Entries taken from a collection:
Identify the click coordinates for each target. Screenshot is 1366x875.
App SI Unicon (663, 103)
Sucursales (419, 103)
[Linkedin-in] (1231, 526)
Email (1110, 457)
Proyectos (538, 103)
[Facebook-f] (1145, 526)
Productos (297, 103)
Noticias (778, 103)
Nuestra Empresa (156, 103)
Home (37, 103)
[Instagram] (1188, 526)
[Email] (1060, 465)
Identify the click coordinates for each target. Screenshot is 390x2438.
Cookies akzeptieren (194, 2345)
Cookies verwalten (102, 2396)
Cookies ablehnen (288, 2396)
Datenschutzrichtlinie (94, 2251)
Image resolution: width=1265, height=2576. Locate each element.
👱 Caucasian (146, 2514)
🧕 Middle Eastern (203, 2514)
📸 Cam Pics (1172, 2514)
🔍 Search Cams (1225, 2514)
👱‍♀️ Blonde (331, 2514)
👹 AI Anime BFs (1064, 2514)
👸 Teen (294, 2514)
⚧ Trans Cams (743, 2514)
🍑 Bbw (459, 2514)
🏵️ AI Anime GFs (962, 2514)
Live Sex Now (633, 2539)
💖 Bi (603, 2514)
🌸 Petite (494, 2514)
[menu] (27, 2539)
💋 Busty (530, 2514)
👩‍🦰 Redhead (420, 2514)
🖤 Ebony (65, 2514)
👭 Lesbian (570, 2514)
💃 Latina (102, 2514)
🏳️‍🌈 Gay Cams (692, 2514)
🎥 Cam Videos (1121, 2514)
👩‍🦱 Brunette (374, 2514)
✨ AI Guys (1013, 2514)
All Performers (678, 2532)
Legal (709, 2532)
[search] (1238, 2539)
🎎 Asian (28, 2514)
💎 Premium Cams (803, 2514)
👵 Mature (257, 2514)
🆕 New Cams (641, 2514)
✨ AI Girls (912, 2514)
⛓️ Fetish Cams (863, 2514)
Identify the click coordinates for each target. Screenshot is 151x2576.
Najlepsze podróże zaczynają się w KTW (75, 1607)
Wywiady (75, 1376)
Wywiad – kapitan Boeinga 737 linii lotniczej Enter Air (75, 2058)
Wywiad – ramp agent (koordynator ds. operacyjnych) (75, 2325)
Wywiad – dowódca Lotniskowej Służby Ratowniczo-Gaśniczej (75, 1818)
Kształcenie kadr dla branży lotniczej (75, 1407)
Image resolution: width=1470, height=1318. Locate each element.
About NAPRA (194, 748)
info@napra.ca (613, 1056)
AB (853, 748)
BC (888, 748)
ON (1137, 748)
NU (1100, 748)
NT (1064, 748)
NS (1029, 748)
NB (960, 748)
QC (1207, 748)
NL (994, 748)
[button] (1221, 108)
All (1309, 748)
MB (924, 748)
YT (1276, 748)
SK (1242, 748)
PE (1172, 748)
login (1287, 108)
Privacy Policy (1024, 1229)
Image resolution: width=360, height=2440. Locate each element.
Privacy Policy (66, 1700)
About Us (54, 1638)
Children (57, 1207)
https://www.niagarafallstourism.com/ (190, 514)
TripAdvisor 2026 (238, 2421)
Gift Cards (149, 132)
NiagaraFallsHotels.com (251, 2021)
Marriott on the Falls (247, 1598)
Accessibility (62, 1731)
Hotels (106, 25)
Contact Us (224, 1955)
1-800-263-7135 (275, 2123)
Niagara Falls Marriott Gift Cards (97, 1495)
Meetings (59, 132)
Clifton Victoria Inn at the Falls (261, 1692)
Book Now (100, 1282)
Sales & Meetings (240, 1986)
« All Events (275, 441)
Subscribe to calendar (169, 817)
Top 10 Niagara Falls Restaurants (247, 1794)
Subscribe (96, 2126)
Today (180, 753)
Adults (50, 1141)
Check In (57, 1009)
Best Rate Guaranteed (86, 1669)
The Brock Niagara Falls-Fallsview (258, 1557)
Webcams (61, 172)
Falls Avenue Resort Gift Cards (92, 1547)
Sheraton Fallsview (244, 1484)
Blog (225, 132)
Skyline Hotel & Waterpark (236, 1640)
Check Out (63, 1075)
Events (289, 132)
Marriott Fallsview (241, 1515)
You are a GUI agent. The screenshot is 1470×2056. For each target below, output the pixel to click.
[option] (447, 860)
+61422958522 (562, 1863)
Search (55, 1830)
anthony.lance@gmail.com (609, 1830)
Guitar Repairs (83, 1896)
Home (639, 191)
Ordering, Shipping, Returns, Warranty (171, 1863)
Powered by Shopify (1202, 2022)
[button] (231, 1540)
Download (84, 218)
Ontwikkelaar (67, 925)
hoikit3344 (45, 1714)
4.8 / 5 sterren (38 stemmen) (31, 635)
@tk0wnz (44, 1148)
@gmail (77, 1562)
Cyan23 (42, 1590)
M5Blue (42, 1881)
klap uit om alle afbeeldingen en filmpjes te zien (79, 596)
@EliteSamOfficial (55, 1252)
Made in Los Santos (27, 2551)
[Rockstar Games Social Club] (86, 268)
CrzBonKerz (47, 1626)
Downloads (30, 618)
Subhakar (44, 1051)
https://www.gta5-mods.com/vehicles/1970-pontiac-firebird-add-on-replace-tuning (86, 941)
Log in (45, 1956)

**ASSIGNED TASK**
All of the data above should be reproduced exactly, with nothing left out.

**ANSWER BOX**
Identify the click coordinates for each target. Screenshot is 1366x875.
App SI Unicon (663, 103)
Sucursales (419, 103)
[Linkedin-in] (1231, 526)
Email (1110, 457)
Proyectos (538, 103)
[Facebook-f] (1145, 526)
Productos (297, 103)
Noticias (778, 103)
Nuestra Empresa (156, 103)
Home (37, 103)
[Instagram] (1188, 526)
[Email] (1060, 465)
Identify the click coordinates for each target. Screenshot is 390x2438.
Cookies akzeptieren (194, 2345)
Cookies verwalten (102, 2396)
Cookies ablehnen (288, 2396)
Datenschutzrichtlinie (94, 2251)
Image resolution: width=1265, height=2576. Locate each element.
👱 Caucasian (146, 2514)
🧕 Middle Eastern (203, 2514)
📸 Cam Pics (1172, 2514)
🔍 Search Cams (1225, 2514)
👱‍♀️ Blonde (331, 2514)
👹 AI Anime BFs (1064, 2514)
👸 Teen (294, 2514)
⚧ Trans Cams (743, 2514)
🍑 Bbw (459, 2514)
🏵️ AI Anime GFs (962, 2514)
Live Sex Now (633, 2539)
💖 Bi (603, 2514)
🌸 Petite (494, 2514)
[menu] (27, 2539)
💋 Busty (530, 2514)
👩‍🦰 Redhead (420, 2514)
🖤 Ebony (65, 2514)
👭 Lesbian (570, 2514)
💃 Latina (102, 2514)
🏳️‍🌈 Gay Cams (692, 2514)
🎥 Cam Videos (1121, 2514)
👩‍🦱 Brunette (374, 2514)
✨ AI Guys (1013, 2514)
All Performers (678, 2532)
Legal (709, 2532)
[search] (1238, 2539)
🎎 Asian (28, 2514)
💎 Premium Cams (803, 2514)
👵 Mature (257, 2514)
🆕 New Cams (641, 2514)
✨ AI Girls (912, 2514)
⛓️ Fetish Cams (863, 2514)
Identify the click coordinates for each target. Screenshot is 151x2576.
Najlepsze podróże zaczynają się w KTW (75, 1607)
Wywiady (75, 1376)
Wywiad – kapitan Boeinga 737 linii lotniczej Enter Air (75, 2058)
Wywiad – ramp agent (koordynator ds. operacyjnych) (75, 2325)
Wywiad – dowódca Lotniskowej Służby Ratowniczo-Gaśniczej (75, 1818)
Kształcenie kadr dla branży lotniczej (75, 1407)
Image resolution: width=1470, height=1318. Locate each element.
About NAPRA (194, 748)
info@napra.ca (613, 1056)
AB (853, 748)
BC (888, 748)
ON (1137, 748)
NU (1100, 748)
NT (1064, 748)
NS (1029, 748)
NB (960, 748)
QC (1207, 748)
NL (994, 748)
[button] (1221, 108)
All (1309, 748)
MB (924, 748)
YT (1276, 748)
SK (1242, 748)
PE (1172, 748)
login (1287, 108)
Privacy Policy (1024, 1229)
Image resolution: width=360, height=2440. Locate each element.
Privacy Policy (66, 1700)
About Us (54, 1638)
Children (57, 1207)
https://www.niagarafallstourism.com/ (190, 514)
TripAdvisor 2026 (238, 2421)
Gift Cards (149, 132)
NiagaraFallsHotels.com (251, 2021)
Marriott on the Falls (247, 1598)
Accessibility (62, 1731)
Hotels (106, 25)
Contact Us (224, 1955)
1-800-263-7135 (275, 2123)
Niagara Falls Marriott Gift Cards (97, 1495)
Meetings (59, 132)
Clifton Victoria Inn at the Falls (261, 1692)
Book Now (100, 1282)
Sales & Meetings (240, 1986)
« All Events (275, 441)
Subscribe to calendar (169, 817)
Top 10 Niagara Falls Restaurants (247, 1794)
Subscribe (96, 2126)
Today (180, 753)
Adults (50, 1141)
Check In (57, 1009)
Best Rate Guaranteed (86, 1669)
The Brock Niagara Falls-Fallsview (258, 1557)
Webcams (61, 172)
Falls Avenue Resort Gift Cards (92, 1547)
Sheraton Fallsview (244, 1484)
Blog (225, 132)
Skyline Hotel & Waterpark (236, 1640)
Check Out (63, 1075)
Events (289, 132)
Marriott Fallsview (241, 1515)
You are a GUI agent. The screenshot is 1470×2056. For each target below, output the pixel to click.
[option] (447, 860)
+61422958522 (562, 1863)
Search (55, 1830)
anthony.lance@gmail.com (609, 1830)
Guitar Repairs (83, 1896)
Home (639, 191)
Ordering, Shipping, Returns, Warranty (171, 1863)
Powered by Shopify (1202, 2022)
[button] (231, 1540)
Download (84, 218)
Ontwikkelaar (67, 925)
hoikit3344 (45, 1714)
4.8 / 5 sterren (38 stemmen) (31, 635)
@tk0wnz (44, 1148)
@gmail (77, 1562)
Cyan23 (42, 1590)
M5Blue (42, 1881)
klap uit om alle afbeeldingen en filmpjes te zien (79, 596)
@EliteSamOfficial (55, 1252)
Made in Los Santos (27, 2551)
[Rockstar Games Social Club] (86, 268)
CrzBonKerz (47, 1626)
Downloads (30, 618)
Subhakar (44, 1051)
https://www.gta5-mods.com/vehicles/1970-pontiac-firebird-add-on-replace-tuning (86, 941)
Log in (45, 1956)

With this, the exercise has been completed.